There’s a simple answer. It’s just another hoax/smokescreen setting up the transfer of money from gullible people to international hucksters. And we’re talking big time money.
“The SHIPPING Tribune” reported recently that the ICS (International Chamber of Shipping) has been demanding impact studies on all “eco” rules, and Peter Hinchliffe, the ICS Secretary, has insisted that there must be no more stringent environmental regulations for shipping without cost benefit analyses. He criticized methods of introducing measures such as mandatory low sulphur bunker fuel use and ballast water treatment equipment, which he said will cost shipping $ 500 billion.
According to London’s Lloyd’s List, new low sulphur fuel regulations have thrown the shipping industry into a dilemma over the most cost-effective way to reduce sulphur from exhaust fumes. Scrubbing technology fitted on board is an option, but at a cost of $ 1 million per vessel. Another option is filling the ship with low sulphur diesel, but questions arise over the availability of the fuel and its cost.
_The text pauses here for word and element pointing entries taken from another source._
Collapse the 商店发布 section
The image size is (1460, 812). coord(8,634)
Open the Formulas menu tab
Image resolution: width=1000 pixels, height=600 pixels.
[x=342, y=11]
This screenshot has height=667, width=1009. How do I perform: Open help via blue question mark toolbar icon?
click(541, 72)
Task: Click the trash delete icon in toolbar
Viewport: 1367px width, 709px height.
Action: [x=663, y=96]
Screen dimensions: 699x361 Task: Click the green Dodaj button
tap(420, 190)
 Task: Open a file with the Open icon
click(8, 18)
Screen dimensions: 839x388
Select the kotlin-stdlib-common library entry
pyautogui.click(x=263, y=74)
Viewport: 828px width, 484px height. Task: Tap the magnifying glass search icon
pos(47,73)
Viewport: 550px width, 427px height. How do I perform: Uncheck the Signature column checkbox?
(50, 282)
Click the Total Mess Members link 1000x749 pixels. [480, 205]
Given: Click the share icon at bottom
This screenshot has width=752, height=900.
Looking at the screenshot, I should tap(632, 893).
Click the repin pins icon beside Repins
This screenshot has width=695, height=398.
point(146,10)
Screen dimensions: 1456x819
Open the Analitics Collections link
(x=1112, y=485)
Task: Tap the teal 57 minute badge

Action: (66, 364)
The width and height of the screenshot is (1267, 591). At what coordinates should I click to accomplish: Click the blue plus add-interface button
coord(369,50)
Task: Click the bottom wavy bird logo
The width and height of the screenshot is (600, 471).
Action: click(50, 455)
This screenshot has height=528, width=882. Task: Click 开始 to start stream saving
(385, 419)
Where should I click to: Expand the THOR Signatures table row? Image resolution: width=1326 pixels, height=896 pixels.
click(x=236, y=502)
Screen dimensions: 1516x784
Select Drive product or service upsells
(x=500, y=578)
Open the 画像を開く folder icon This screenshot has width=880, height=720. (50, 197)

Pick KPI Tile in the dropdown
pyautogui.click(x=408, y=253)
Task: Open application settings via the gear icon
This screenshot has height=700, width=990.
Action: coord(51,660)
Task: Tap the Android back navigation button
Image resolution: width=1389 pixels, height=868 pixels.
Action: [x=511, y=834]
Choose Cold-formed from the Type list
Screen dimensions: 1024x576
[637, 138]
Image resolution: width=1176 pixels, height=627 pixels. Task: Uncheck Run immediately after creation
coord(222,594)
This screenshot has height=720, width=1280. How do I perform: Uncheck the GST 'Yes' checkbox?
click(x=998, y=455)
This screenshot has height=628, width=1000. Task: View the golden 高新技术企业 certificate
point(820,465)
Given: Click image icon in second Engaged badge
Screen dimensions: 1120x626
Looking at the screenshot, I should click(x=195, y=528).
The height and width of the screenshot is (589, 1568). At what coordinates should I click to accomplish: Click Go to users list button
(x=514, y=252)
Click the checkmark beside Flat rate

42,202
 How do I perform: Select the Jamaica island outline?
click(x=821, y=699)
The requirement to fit new ballast water treatment equipment is another cost. Although the convention has not yet been passed and put into force, the equipment will cost $ 1 million to $ 5 million per ship.
No more regulations should be devised without thorough cost benefit analyses and impact assessments, he said. In this way the industry will be able to mitigate “any future tidal waves” of environmental regulation. The issue is critical, he added, because shipping companies continue to face low earnings in a market bloated by too many ships competing for business.
Forgettabout it, said the International Maritime Organization (IMO). It ain’t gonna happen.
“ICS has not given up, and we will bring the issue back to IMO next year,” said Mr. Hinchliffe. The enormity of these regulations and their impact on shipping, and indeed, the world economy as a whole, should not be underestimated or swept under the carpet, he added.
Just who are these folks who wield so much power? An out-and-out refusal to conduct studies into the justification for costly modifications to cargo vessels? One is led to suspect that behind-the-scenes officials in the IMO are the very ones who will provide low sulphur bunker fuels, ballast water equipment and scrubbing equipment to the faltering industry. Wanna make a bet?